Today, the world lost one of its best storytellers.
Anyone who believes in heroes is a gift to the world. Anyone who makes others believe in heroes is one themselves.
Darwyn Cooke was a phenomenal artist and a master storyteller because he had the unique ability move through you to your heart, and make you believe in both average characters and icons he told stories about. From Slam Bradley to Superman, Cooke had you believe in who they were and what they were about in equal measure. The importance of each personality stayed the same, but the scale and specifics of who each person was never served as any kind of impediment in his stories.
I was first introduced to Mr. Cooke's work through, arguably, his most identifiable work: DC's The New Frontier, which told the story of the formation of DC Comics' iconic Justice League of America through the unique prism of the 1950's.

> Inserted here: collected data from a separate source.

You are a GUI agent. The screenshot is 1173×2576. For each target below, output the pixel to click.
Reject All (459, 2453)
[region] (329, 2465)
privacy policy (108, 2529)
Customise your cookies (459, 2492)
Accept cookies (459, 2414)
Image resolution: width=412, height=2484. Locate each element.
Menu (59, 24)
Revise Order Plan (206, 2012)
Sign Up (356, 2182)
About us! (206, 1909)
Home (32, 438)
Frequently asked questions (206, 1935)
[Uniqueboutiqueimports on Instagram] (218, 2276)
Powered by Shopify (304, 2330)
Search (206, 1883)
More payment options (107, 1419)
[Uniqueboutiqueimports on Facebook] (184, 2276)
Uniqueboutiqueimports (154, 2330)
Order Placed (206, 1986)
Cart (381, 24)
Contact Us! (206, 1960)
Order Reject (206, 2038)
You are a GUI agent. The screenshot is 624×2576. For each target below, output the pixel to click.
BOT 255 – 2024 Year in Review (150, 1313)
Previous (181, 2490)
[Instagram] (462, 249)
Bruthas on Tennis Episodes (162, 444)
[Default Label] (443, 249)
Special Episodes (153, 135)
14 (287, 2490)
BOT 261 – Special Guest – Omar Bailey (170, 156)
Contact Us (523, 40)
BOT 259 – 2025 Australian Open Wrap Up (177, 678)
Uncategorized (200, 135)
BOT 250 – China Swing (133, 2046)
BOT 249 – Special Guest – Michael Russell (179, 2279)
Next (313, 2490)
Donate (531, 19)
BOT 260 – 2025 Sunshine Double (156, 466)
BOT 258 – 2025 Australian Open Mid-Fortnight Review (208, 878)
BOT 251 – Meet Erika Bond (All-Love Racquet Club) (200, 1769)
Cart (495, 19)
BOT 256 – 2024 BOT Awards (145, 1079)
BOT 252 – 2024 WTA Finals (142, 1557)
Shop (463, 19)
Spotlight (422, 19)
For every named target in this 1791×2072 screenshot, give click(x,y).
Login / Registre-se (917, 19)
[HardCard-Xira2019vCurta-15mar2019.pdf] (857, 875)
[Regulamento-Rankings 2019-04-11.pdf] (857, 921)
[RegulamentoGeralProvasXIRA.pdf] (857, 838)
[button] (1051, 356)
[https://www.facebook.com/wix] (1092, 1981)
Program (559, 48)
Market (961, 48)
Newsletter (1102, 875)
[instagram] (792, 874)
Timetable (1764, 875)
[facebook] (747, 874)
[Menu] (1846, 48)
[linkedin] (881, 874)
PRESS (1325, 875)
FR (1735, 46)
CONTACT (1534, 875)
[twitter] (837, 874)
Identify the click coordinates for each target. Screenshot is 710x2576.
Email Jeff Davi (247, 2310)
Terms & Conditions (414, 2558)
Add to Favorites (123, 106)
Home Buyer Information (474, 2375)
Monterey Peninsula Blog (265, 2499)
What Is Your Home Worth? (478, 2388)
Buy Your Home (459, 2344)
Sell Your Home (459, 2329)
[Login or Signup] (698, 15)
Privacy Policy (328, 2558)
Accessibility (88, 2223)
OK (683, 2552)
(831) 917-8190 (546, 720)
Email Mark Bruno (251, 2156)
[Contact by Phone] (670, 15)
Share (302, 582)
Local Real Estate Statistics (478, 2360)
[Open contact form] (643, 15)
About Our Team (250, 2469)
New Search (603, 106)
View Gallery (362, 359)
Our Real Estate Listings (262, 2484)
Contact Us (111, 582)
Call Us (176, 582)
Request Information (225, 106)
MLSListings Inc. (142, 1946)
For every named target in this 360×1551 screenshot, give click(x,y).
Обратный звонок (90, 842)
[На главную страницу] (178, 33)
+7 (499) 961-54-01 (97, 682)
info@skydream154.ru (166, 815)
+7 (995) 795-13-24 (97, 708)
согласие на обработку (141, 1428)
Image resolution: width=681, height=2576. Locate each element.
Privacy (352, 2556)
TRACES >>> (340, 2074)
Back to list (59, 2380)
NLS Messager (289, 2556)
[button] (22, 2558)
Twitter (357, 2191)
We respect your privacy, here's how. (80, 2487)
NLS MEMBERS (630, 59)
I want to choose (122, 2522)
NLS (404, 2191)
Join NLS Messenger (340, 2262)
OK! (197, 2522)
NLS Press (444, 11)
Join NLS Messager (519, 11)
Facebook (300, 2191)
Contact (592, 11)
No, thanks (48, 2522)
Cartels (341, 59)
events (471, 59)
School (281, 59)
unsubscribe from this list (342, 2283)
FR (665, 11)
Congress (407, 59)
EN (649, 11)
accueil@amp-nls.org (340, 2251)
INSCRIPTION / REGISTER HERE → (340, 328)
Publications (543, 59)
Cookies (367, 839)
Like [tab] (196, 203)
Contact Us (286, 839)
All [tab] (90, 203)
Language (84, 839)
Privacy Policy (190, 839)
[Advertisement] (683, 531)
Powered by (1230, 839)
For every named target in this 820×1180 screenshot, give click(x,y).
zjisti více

One of the issues' titles got to the primary point of the story he was crafting: "Analog Heroes," the icons we know and love viewed through an era of radio waves, control knobs, and the Cold War.
He created one of the absolute best examinations of the Batman character with Batman: Ego, a story of Bruce Wayne coming to terms with the part of his personality that allows Batman to exist. He told definitive stories with Will Eisner's The Spirit that seemed directly descended from the stories told by Eisner himself, and the grandeur of Cooke's own work very much came from the fact that he molded his sensibilities and artistic style in such a way that he feels like the direct spiritual successor to the likes of Joe Shuster, Joe Simon, and Jack Kirby.
Darwyn Cooke was the kind of comic book creator who made work that was built to last, not unlike the cars and buildings from bygone eras he would draw in so many of his stories. I only spoke to him one time, but friends and colleagues of mine who knew him also had nothing but great things to say about the kind of person he was. While that will be his greatest legacy for his friends and family, he gave the world a great gift through his work, that we'll all make sure are never forgotten.
It's the least we could do for such a great storyteller, and such a good man. Goodbye, Mr. Cooke. By my estimation, you'll always be one of the greats.